* [Work instruction]:
Give back an exact copy of the lines in the records below, from the line that has "[Portal da Literatura] (54, 170)" through the line that has "[Ler A Ilha e os Demónios] (217, 1499)", and nothing besides.

* [Study material]:
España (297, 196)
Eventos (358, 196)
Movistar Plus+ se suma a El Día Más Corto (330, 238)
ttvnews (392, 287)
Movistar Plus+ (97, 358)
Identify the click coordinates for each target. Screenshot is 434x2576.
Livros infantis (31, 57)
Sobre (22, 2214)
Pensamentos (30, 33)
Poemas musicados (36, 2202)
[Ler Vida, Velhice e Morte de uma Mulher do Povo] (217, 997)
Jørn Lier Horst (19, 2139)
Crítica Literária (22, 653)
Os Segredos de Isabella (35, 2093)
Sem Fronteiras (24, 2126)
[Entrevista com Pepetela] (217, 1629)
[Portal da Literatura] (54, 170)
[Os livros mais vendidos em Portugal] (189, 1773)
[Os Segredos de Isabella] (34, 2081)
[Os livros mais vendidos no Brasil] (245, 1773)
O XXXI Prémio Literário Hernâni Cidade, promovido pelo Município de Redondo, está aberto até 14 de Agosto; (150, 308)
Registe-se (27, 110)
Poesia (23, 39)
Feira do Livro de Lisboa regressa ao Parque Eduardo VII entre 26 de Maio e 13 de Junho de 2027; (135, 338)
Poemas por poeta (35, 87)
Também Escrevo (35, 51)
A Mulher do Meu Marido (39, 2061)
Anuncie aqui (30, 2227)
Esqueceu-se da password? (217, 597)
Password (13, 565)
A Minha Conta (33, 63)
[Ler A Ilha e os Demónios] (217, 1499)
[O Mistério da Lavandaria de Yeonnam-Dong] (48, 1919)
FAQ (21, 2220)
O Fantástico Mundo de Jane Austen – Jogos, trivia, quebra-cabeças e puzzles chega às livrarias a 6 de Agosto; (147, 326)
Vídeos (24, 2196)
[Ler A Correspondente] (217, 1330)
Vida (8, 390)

* [Answer below]:
[Portal da Literatura] (54, 170)
[Os livros mais vendidos em Portugal] (189, 1773)
[Os Segredos de Isabella] (34, 2081)
[Os livros mais vendidos no Brasil] (245, 1773)
O XXXI Prémio Literário Hernâni Cidade, promovido pelo Município de Redondo, está aberto até 14 de Agosto; (150, 308)
Registe-se (27, 110)
Poesia (23, 39)
Feira do Livro de Lisboa regressa ao Parque Eduardo VII entre 26 de Maio e 13 de Junho de 2027; (135, 338)
Poemas por poeta (35, 87)
Também Escrevo (35, 51)
A Mulher do Meu Marido (39, 2061)
Anuncie aqui (30, 2227)
Esqueceu-se da password? (217, 597)
Password (13, 565)
A Minha Conta (33, 63)
[Ler A Ilha e os Demónios] (217, 1499)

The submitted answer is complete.